Flickr Shapefiles Public Dataset 1.0

Yes, it is.

photo by dp

The name sort of says it all, really, but here’s the short version:

We are releasing all of the Flickr shapefiles as a single download, available for use under the Creative Commons Zero Waiver. That’s fancy-talk for “public domain”.

The long version is:

To the extent possible under law, Flickr has waived all copyright and related or neighboring rights to the “Flickr Shapefiles Public Dataset, Version 1.0”. This work is published from the United States. While you are under no obligation to do so, wherever possible it would be extra-super-duper-awesome if you would attribute flickr.com when using the dataset. Thanks!

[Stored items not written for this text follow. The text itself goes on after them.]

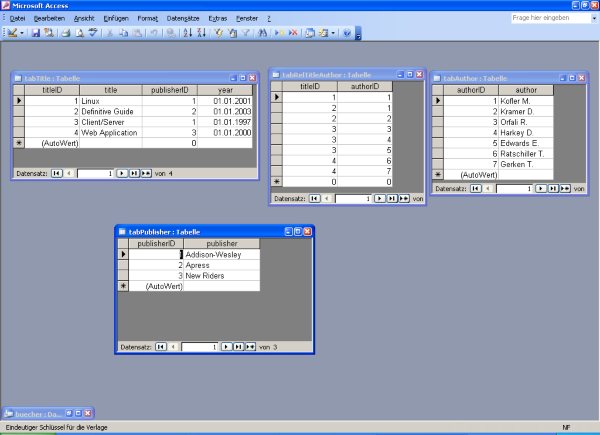Add new record in tabAuthor navigator

click(565, 187)
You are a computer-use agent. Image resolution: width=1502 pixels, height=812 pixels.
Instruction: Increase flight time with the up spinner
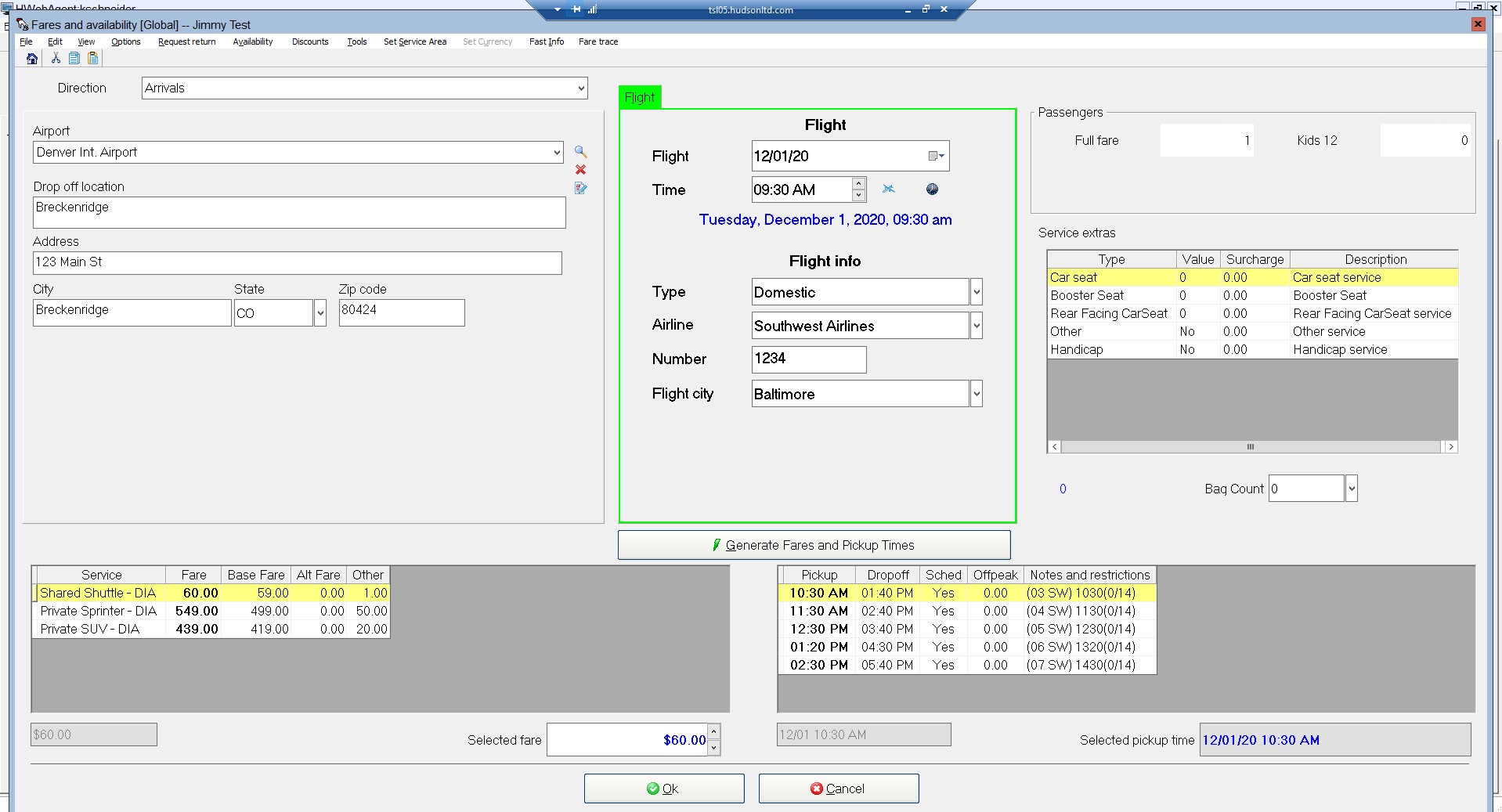click(859, 184)
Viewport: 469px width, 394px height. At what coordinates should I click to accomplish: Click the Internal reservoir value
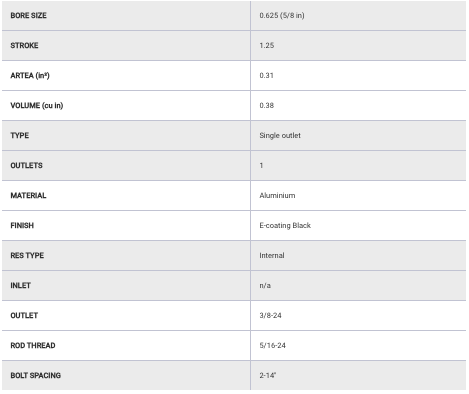coord(272,255)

We are doing this for a few reasons.

  • We want people (developers, researchers and anyone else who wants to play) to find new and interesting ways to use the shapefiles and we recognize that, in many cases, this means having access to the entire dataset.
  • We want people to feel both comfortable and confident using this data in their projects and so we opted for a public domain license so no one would have to spend their time wondering about the issue of licensing. We also think the work that the Creative Commons crew is doing is valuable and important and so we chose to release the shapefiles under the CC0 waiver as a show of support.
  • We want people to create their own shapefiles and to share them so that other people (including us!) can find interesting ways to use them. We’re pretty sure there’s something to this “shapefile stuff” even if we can’t always put our finger on it so if publishing the dataset will encourage others to do the same then we’re happy to do so.
buster tries to solve our TV problems

photo by mbkepp

The dataset itself is pretty straightforward. It is a single 549MB XML file uncompressed (84MB when zipped). The data model is a simple, pared-down version of what you can already get via the Flickr API with an emphasis on the shape data.

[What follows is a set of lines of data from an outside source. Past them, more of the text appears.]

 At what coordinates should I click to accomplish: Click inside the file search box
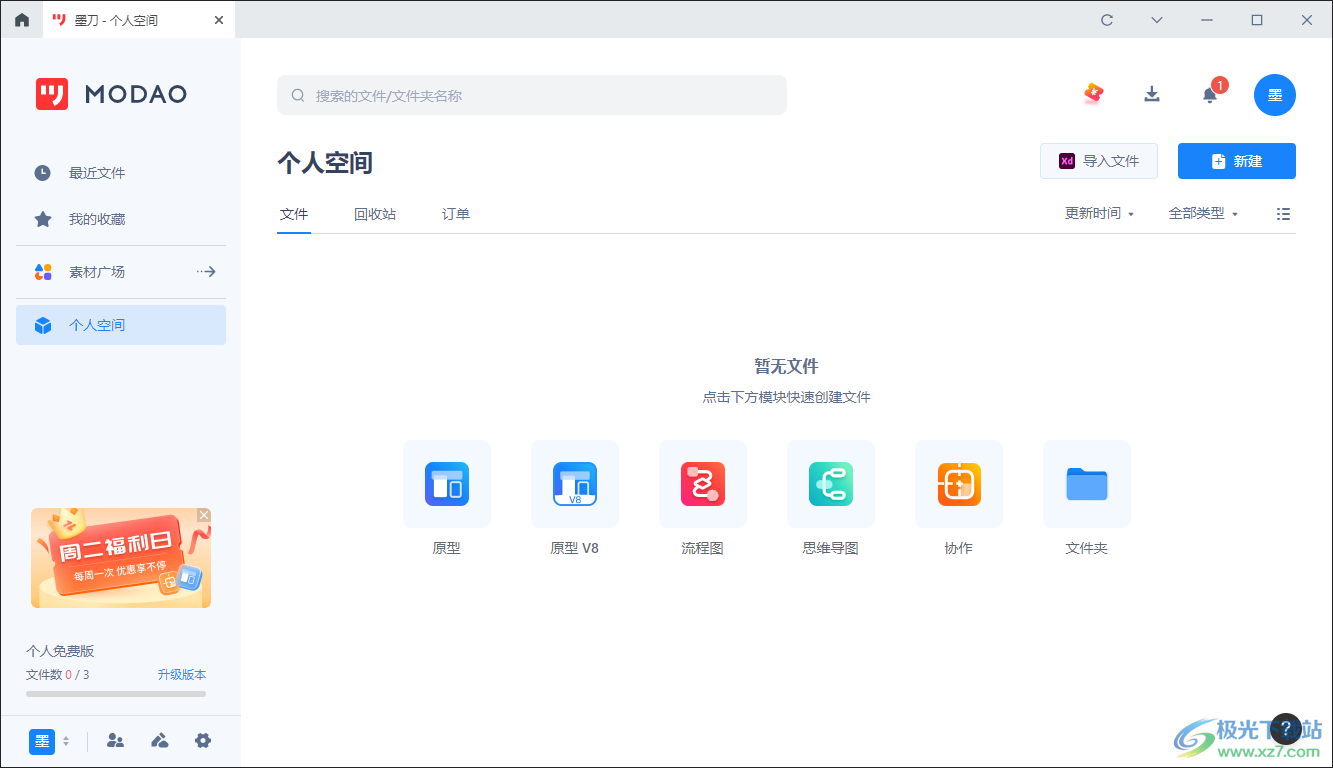531,94
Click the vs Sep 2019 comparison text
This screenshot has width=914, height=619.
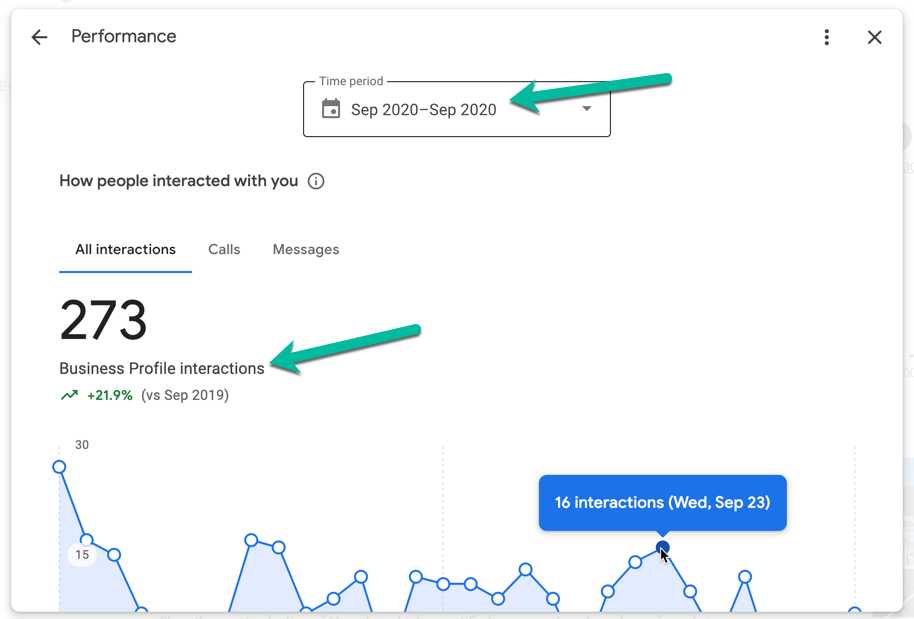tap(185, 395)
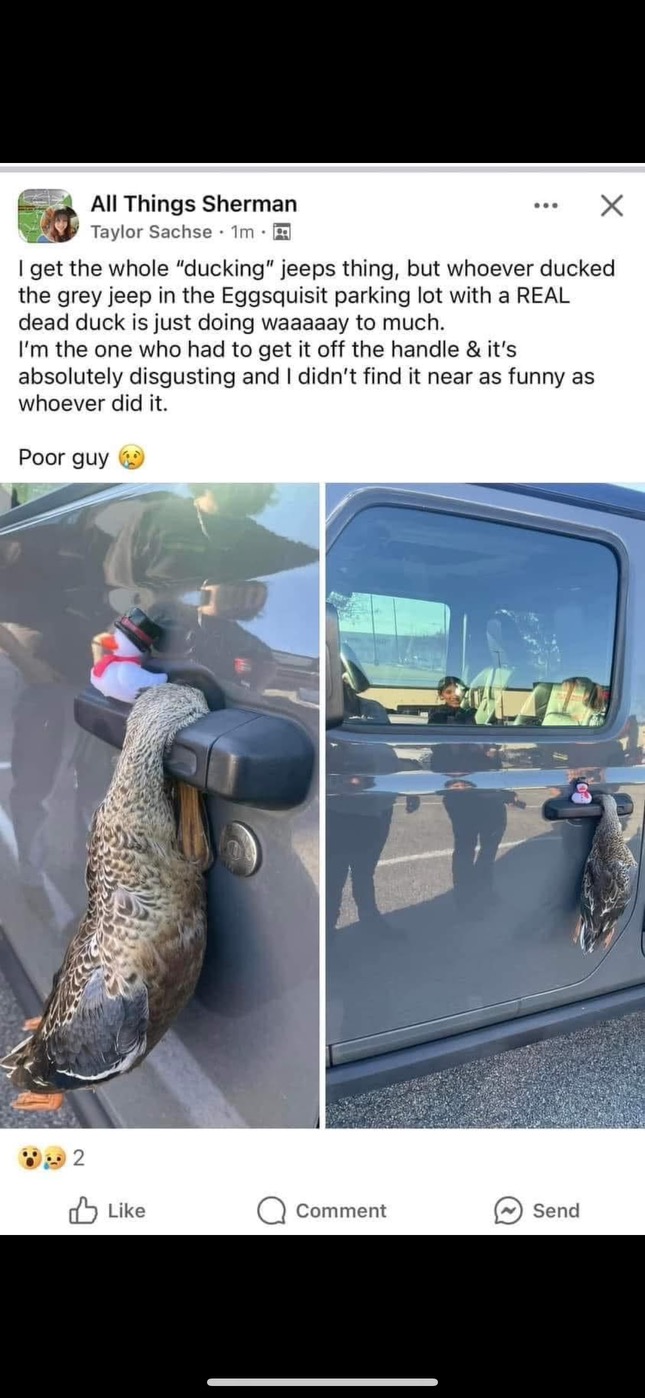
Task: Open the group-audience icon beside 1m
Action: pyautogui.click(x=282, y=232)
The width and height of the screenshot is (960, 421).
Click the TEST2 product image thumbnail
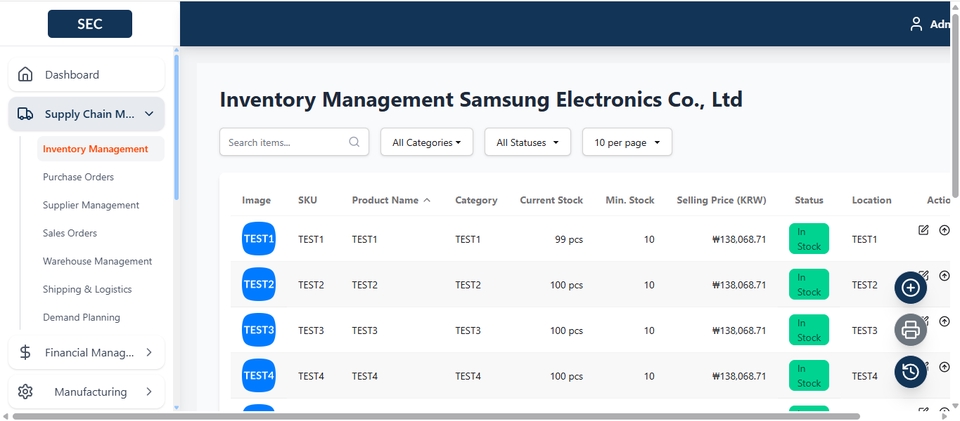[258, 284]
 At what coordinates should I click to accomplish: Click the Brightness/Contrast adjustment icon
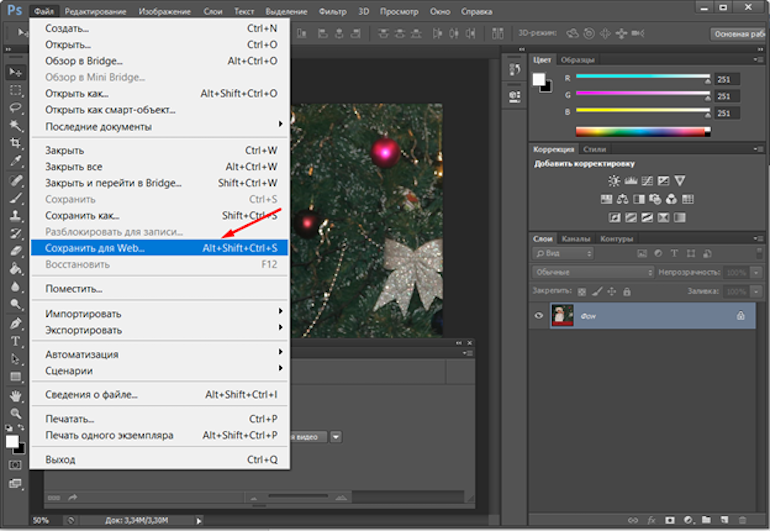[x=615, y=181]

Everything lives under a single root places element. For example:

<place woe_id="26" place_id="BvYpo7abBw" place_type="locality" place_type_id="7" label="Arvida, Quebec, Canada">
	<shape created="1226804891" alpha="0.00015" points="45" edges="15" is_donuthole="0">
		<polylines bbox="48.399932861328,-71.214576721191,48.444801330566,-71.157333374023">
			<polyline>
				<!-- points go here-->
			</polyline>
		</polylines>
		<shapefile url="http://farm4.static.flickr.com/3203/shapefiles/26_20081116_082a565562.tar.gz" />
	</shape>
	
	<!-- and so on -->
</place>	
			

Aside from the quirkiness of the shapes themselves, it is worth remembering that some of them may just be wrong. We work pretty hard to prevent Undue Wronginess ™ from occurring but we’ve seen it happen in the past and so it would be, well, wrong not to acknowledge the possibility. On the other hand we don’t think we would have gotten this far if it wasn’t mostly right but if you see something that looks weird, please let us know

The dataset is available for download, today, from:

http://www.flickr.com/services/shapefiles/1.0/

The other exciting piece of news is that the Yahoo! GeoPlanet team has also released a public dataset of all their WOE IDs that include parent IDs, adjacent IDs and aliases (that’s just more fancy-talk for “different names for the same place”) under the Creative Commons Attribution License.

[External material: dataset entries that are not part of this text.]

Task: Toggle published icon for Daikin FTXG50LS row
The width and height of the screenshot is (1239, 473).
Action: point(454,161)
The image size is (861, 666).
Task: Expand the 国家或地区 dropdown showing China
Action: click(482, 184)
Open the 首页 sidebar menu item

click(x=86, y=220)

Which is pretty awesome, really.

Now & Then

They’ve also released the GeoPlanet Placemaker API. You feed it a big old chunk of free-form text and then “the service identifies places mentioned in text, disambiguates those places, and returns unique identifiers (WOEIDs) for each, as well as information about how many times the place was found in the text, and where in the text it was found.”

Again, Moar Awesome.

And a bit dorky. It’s true. The data, all by itself, won’t tell a story. It needs people and history to make that possible but as you poke around all this stuff don’t forget the value of having a big giant, and now open, database of unique identifiers and what is possible when you use them as a bridge between other things. Without WOE IDs we wouldn’t have been able to generate the shapefiles or do the Places project or provide a way to search for photos by place, rather than location.

Enjoy!

Oh, and those “unidentified” outliers, in New York City, that I mentioned in the last post about the donut hole shapefiles: The Bronx Zoo, Coney Island and Shea Stadium. Of course!

(if you lived here)

photos by ajagendorf25, auggie tolosa and the sky

The Absence and the Anchor

Back in January, I wrote a blog post about some experimental work that I’d been doing with the shapefile data we derive from geotagged photos. I was investigating the idea of generating shapefiles for a given location using not the photos associated with that place but, instead, from the photos associated with the children of that place. For example, London:

London

The larger pink shape is what we (Flickr) think of as the “city” of London. The smaller white shapes are its neighbourhoods. The red shapes represent an entirely new shapefile that we created by collecting all the points for those neighbourhoods and running them through Clustr, the tool we use to generate shapes.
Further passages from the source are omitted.